START Records shown
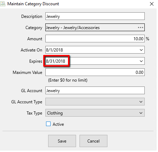Open the Tax Type dropdown arrow
Viewport: 158px width, 152px height.
click(x=141, y=113)
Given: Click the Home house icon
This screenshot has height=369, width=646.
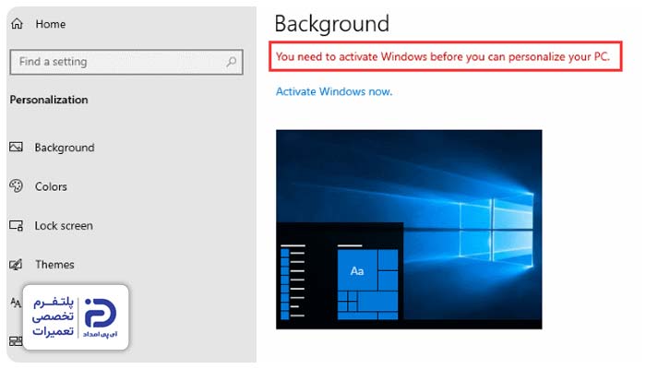Looking at the screenshot, I should 17,24.
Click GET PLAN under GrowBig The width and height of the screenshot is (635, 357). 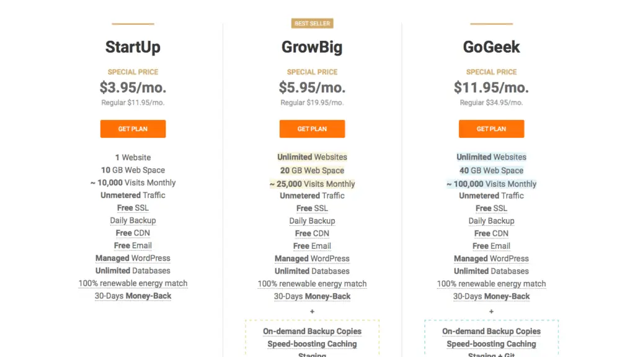[312, 129]
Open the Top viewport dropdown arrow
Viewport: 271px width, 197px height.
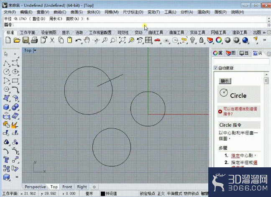coord(35,51)
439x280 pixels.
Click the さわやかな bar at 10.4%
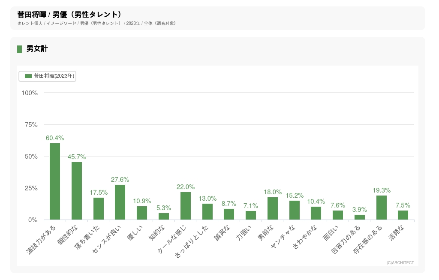tap(316, 213)
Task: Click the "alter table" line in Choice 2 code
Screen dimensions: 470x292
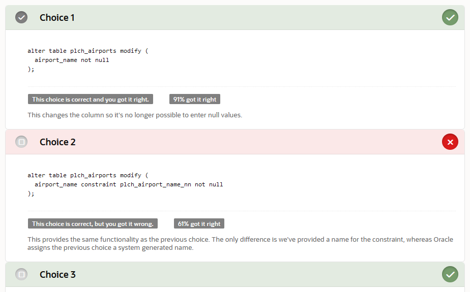Action: pyautogui.click(x=87, y=175)
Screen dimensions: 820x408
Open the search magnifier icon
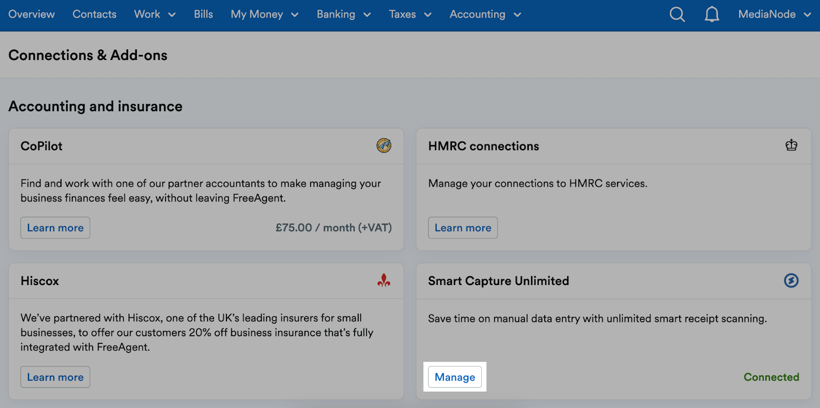tap(677, 14)
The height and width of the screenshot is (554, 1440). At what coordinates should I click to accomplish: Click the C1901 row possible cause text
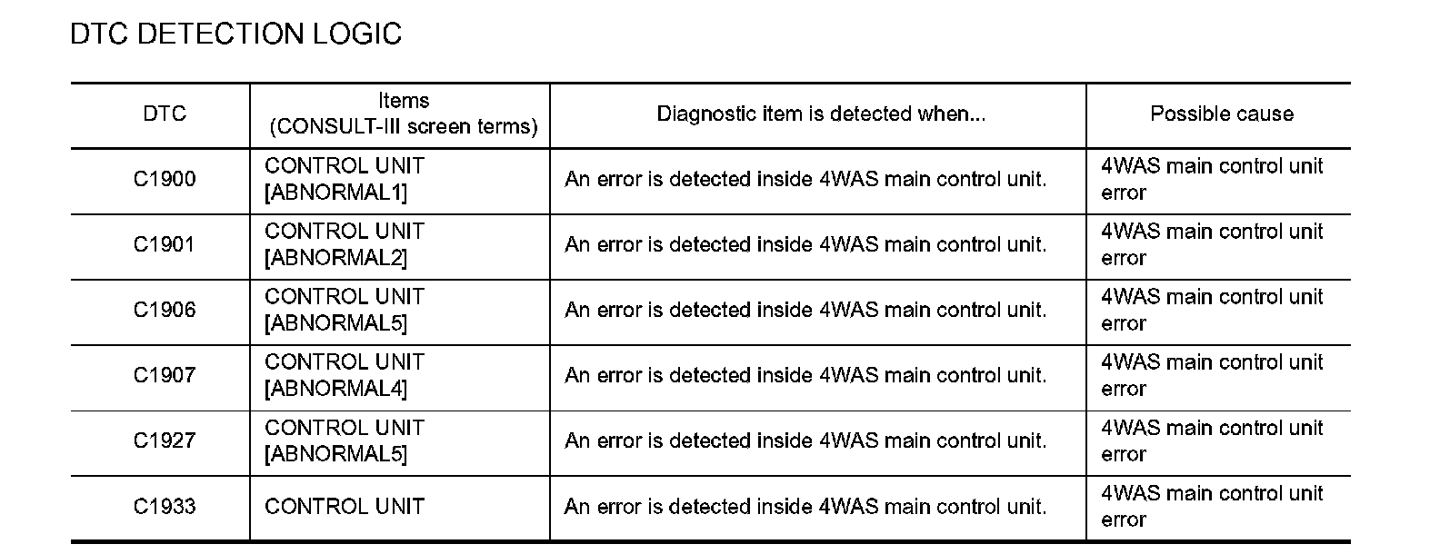(x=1212, y=244)
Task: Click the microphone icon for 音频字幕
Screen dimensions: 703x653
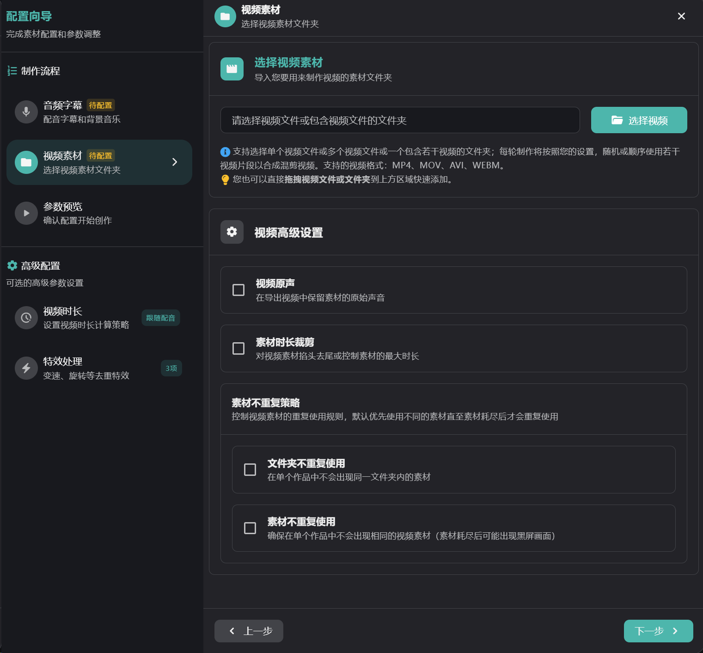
END Records shown
• Problem statement
Omit the pictures, and please restate word for word the lines running from the line with "Screen dimensions: 820x408" to the end of the entries.

• Exercise result
Screen dimensions: 820x408
Open the search magnifier icon
tap(677, 14)
The height and width of the screenshot is (554, 1440). At what coordinates should I click to accomplish: Click the C1901 row possible cause text
(x=1212, y=244)
Task: Click the microphone icon for 音频字幕
Screen dimensions: 703x653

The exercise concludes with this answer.